600s–1300s: Early Attempts
- c. 670 — Caedmon creates poetic paraphrases of biblical stories in Old English.
- c. 900 — King Alfred promotes Old English translations of parts of Scripture.
- 1382–1395 — Wycliffe Bible becomes the first complete English Bible, translated from the Latin Vulgate.
- Hand‑copied, illegal, and widely circulated underground.
1500–1536: The Reformation Sparks English Scripture
- 1526 — William Tyndale publishes the first printed English New Testament translated from Greek.
- His work becomes the backbone of nearly all later English Bibles.
- 1535 — Coverdale Bible becomes the first complete printed English Bible.
- 1537 — Matthew Bible combines Tyndale and Coverdale’s work.
- 1539 — Great Bible authorized for use in churches under Henry VIII.
1560–1600: Competing Protestant and Catholic Translations
- 1560 — Geneva Bible published in Switzerland.
- Hugely popular, full of study notes, used by Shakespeare and the Pilgrims.
- 1568 — Bishops Bible becomes the official Church of England translation.
- 1582–1609 — Douay Rheims (Catholic) translated from the Latin Vulgate.
1604–1611: The King James Bible
- 1604 — King James I commissions a new translation to unify the nation.
- 1611 — King James Version (KJV) published.
- Draws heavily from Tyndale, Coverdale, Geneva, and Bishops Bibles.
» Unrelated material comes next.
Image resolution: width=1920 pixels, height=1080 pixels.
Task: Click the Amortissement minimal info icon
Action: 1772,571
- Eventually becomes the dominant English Bible for centuries.
1700s–1800s: Standardization and Scholarship
- 1769 — Oxford revises the KJV spelling and punctuation, creating the standard edition used today.
- 1800s — Discovery of ancient manuscripts (like Codex Sinaiticus) fuels new translation efforts.
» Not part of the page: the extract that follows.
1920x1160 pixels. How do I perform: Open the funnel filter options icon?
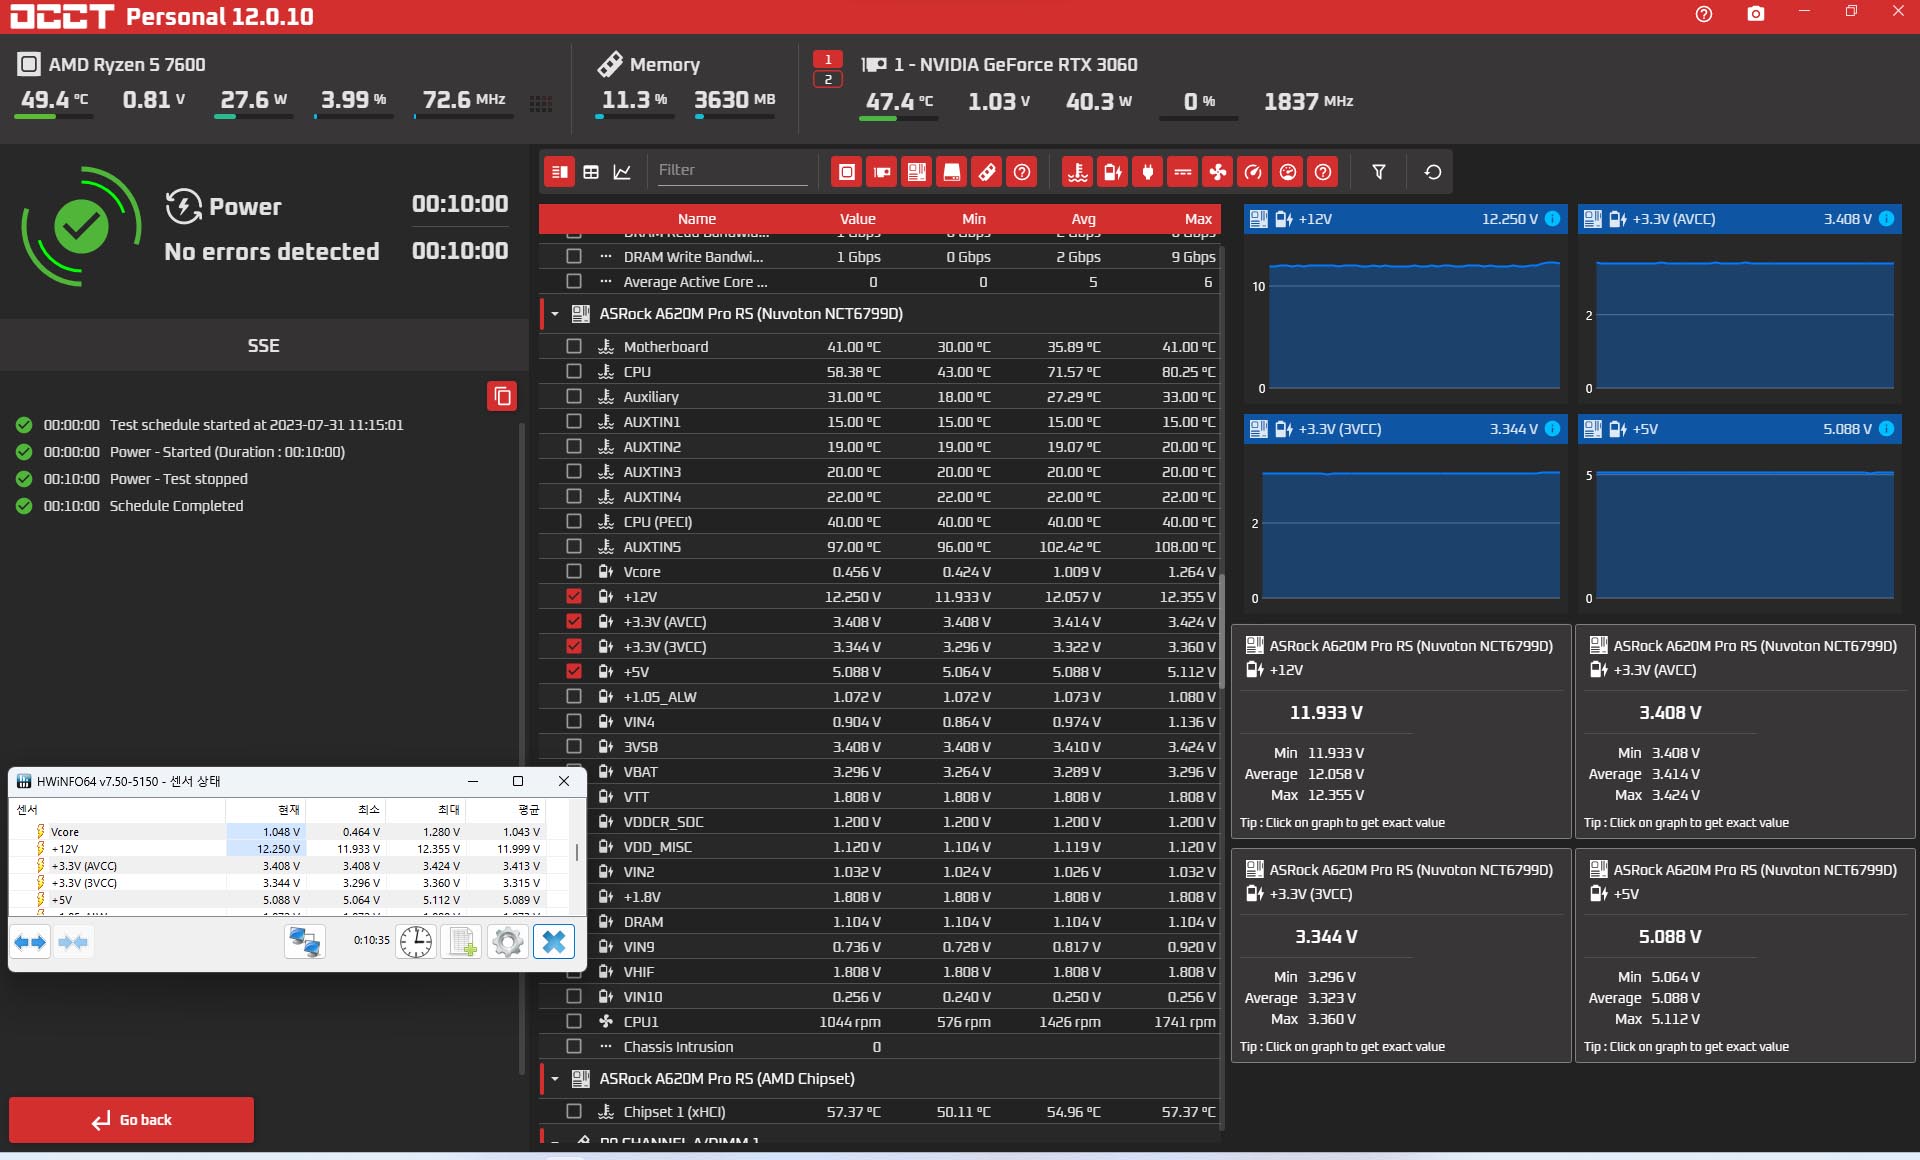coord(1378,172)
1881–1901: The First Modern Revisions
- 1881–1885 — Revised Version (RV) published in Britain.
- 1901 — American Standard Version (ASV) released in the United States.
1940s–1970s: Modern English Arrives
- 1946–1952 — Revised Standard Version (RSV) published.
- 1960–1971 — New American Standard Bible (NASB) released.
- 1973–1978 — New International Version (NIV) published, becoming one of the most widely used modern translations.
1980s–2000s: Contemporary Translations Expand
- 1982 — New King James Version (NKJV) updates KJV language.
- 1989 — New Revised Standard Version (NRSV) published.
- 1996 — New Living Translation (NLT) released.
- 2001 — English Standard Version (ESV) published.
2010s–Present: Digital and Study‑Focused Era
- 2011 — Updated NIV released.
- 2017 — Christian Standard Bible (CSB) published.
- Ongoing — Digital editions, study Bibles, and linguistic research continue to shape new translations.
⭐ In One Sentence
English Bible history is a progression from forbidden handwritten translations to a rich landscape of modern versions shaped by scholarship, archaeology, and the evolution of the English language.